12 • 05 • 2017

State Preemption Efforts Lead to Court Battles on Plastic Pollution

By Angela Howe

“Preemption” is a legal term to describe when a higher authority takes control of a certain issue or area of regulation.  In the world of plastic pollution, preemption is when statewide legislation is used to take away a local city's right to pass a bag ban, foam ban or other local ordinance to prevent plastic litter.  Ten states currently have this type of preemption in the U.S.  In two states, Florida and Texas, there is pending litigation over whether preemption exists and whether local municipalities have the right to pass plastic pollution regulations for the betterment of their local communities. 

Coral Gables, Florida

Coral Gables, nicknamed “the Beautiful City” is a town of 50,000 people in Florida's Miami-Dade County that is home to University of Miami.  In order to protect the health and safety of their community, the City Commission of Coral Gables decided to pass an expanded polystyrene (“EPS”) foam foodware ban in December 2015. The ban applies to city vendors, at special events and in take-out food containers.  The Florida Retail Federation challenged their authority to pass such an ordinance in July 2016, but Miami-Dade Circuit Judge Jorge Cueto strongly rejected the Federation's arguments, siding with the City and ruling that their ordinance was not preempted by the legislature's subsequent action to pass Florida Statute sec. 500.90, which the court found was 1) unconstitutional because it was in violation of Home Rule Amendment, 2) unconstitutionally vague, and 3) arbitrary and capricious.  The Florida Retail Federation, who has members include Super Progreso, owner of 7-Eleven franchise, appealed the lower court decision and the case will be tried in Appellate Court in Florida with a hearing on December 13th at Florida 3rd Appellate District.

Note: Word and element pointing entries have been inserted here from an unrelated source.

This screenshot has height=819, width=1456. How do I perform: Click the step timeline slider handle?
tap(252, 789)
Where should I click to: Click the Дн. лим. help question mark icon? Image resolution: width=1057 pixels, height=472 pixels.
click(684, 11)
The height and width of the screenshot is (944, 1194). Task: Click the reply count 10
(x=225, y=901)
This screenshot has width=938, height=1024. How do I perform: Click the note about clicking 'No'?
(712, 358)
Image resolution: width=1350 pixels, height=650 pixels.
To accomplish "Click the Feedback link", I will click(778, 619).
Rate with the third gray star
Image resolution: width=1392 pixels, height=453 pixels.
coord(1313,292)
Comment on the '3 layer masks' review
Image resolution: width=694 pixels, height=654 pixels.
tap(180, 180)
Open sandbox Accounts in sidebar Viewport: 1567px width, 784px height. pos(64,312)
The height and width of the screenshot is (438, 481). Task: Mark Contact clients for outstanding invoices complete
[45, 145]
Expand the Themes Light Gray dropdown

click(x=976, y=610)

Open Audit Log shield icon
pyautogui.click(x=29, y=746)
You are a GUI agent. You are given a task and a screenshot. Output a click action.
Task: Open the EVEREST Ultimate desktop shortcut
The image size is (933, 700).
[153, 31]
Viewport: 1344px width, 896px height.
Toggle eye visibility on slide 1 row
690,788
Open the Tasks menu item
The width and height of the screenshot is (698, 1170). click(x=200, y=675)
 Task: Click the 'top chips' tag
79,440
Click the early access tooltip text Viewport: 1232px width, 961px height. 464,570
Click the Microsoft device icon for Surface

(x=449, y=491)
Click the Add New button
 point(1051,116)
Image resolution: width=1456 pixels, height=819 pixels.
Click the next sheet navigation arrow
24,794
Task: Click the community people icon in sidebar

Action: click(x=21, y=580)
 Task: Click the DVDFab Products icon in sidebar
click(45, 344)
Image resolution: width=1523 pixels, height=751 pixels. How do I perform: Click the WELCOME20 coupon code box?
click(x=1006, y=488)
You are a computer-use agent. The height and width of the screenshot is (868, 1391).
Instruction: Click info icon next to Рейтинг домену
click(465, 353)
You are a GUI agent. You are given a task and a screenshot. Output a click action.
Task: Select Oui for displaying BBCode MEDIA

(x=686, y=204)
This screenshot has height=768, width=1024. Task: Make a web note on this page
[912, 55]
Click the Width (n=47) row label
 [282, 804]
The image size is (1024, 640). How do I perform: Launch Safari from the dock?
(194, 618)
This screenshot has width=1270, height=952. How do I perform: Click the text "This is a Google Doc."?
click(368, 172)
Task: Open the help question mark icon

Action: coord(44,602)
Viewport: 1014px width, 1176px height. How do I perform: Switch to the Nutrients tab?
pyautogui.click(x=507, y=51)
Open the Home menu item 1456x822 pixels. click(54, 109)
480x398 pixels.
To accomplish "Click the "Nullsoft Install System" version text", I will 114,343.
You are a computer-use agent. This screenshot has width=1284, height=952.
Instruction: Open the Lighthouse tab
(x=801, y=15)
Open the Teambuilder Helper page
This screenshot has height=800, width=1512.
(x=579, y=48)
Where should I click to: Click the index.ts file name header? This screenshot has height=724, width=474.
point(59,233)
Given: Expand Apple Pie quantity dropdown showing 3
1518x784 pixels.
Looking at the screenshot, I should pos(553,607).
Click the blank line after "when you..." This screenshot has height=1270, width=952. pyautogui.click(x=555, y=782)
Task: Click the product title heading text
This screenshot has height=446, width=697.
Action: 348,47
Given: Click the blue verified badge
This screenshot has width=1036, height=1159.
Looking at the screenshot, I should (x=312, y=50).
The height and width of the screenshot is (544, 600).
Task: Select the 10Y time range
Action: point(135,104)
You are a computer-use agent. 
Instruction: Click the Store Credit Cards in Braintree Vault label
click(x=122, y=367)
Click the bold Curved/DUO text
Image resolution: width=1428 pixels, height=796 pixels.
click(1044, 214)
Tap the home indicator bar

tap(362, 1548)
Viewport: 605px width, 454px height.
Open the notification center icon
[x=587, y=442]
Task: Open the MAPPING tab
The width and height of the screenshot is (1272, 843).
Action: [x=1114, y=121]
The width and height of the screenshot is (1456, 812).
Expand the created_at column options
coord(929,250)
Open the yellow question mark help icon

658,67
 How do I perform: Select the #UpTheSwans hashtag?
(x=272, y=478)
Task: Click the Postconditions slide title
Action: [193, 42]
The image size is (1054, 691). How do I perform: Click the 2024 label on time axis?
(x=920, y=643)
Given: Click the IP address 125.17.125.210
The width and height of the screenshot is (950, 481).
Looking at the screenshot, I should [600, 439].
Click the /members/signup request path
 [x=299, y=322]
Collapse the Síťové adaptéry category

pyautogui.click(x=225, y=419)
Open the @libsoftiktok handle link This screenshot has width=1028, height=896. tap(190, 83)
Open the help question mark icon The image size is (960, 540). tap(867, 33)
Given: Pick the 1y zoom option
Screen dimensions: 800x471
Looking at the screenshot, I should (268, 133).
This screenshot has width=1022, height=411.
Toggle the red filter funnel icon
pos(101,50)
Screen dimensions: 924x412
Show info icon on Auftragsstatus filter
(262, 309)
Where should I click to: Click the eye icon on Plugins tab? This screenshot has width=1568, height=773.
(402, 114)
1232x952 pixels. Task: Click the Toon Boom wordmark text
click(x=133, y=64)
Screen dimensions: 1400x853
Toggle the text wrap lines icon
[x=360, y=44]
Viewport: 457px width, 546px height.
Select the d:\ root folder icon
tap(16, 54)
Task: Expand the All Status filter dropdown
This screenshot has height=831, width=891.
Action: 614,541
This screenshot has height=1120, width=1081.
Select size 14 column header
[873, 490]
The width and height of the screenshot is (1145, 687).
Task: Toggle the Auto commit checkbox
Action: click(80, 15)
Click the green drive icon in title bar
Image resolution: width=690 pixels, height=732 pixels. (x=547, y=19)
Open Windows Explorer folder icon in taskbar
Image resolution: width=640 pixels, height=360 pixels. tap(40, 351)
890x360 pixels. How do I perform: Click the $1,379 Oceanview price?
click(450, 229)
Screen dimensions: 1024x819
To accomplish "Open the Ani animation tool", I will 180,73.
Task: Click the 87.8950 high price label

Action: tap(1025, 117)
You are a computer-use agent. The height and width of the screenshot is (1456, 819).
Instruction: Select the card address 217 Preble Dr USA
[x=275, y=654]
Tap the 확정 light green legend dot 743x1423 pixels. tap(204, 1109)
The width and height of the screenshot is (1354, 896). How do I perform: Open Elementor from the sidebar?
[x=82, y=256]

Surfrider Foundation strongly supports the City's right to regulate plastic pollution and entered the case as an amicus curiae (“friend of the court”) party well-represented by Earthjustice in order to affect this potentially precedent-setting case.  Surfrider argues the importance of “Home Rule” versus state encroachment of local rights. The amicus brief focused on (1) the in appropriate use of preemption itself and (2) environmental harm of EPS foam foodware. For example, EPS food service container use has significant environmental and economic impacts.  Because EPS does not biodegrade and travel easily through air and water, EPS food service packaging contributes significantly to landfill trash, marine pollution, urban blight, and litter clean-up costs.  Surfrider Foundation Florida Chapters teamed up with Campaign To Defend Local Solutions, the League Of Women Voters Of Florida, 1000 Friends Of Florida, Rethink Energy Florida, the Florida Wildlife Federation, Save The Manatee Club and the Center for Biological Diversity on this legal effort and eagerly awaits the Appellate Court's ruling.

Laredo, Texas

Meanwhile, in Texas another local municipality is fighting for their right to fight plastic pollution. The City of Laredo is being taken to the Texas Supreme Court by the Laredo Merchants Association regarding the power to pass a local bag ban.  Interestingly, in this case, an amicus brief was entered by the Texas Cotton Ginners' Association and a Cattle Rancher. 

The cotton ginners are concerned that the plastic bags contaminate the cotton crop and are impossible to remove, explaining that plastic carryout bags are a particular problem because they are the same color as cotton bolls and indistinguishable when they’re ready for harvest. The cattle rancher is concerned with his cow’s stomach being being obstructed after eating plastic bag litter, which can cause fatality for the animal if not other major health effects and possible contamination. According to the Texas Department of Agriculture, the top two commodities in terms of cash receipts in Texas in 2012 were Cattle ($10.5 billion) and Cotton ($2.2 billion). Thus, this amicus brief represents substantial commodities to Texas’ economy. Additional, supporting amicus briefs have been entered by Texas Municipal League and Texas City Attorneys Association, Texas State Senator Judith Zaffirini, the City of Galveston, and The City of Houston.  The Texas Public Policy Foundation, the State of Texas, and the Texas Retailers Association have entered amicus briefs in support of preemption.  

Here, the Texas Supreme Court will hear arguments early in the new year on January 11, 2018.  The Texas Surfrider Chapter network, along with many other home rule advocates, will be in attendance to witness a hearing that could have far-reaching implications for other local governments in Texas that have adopted or seek to adopt local plastic bag laws.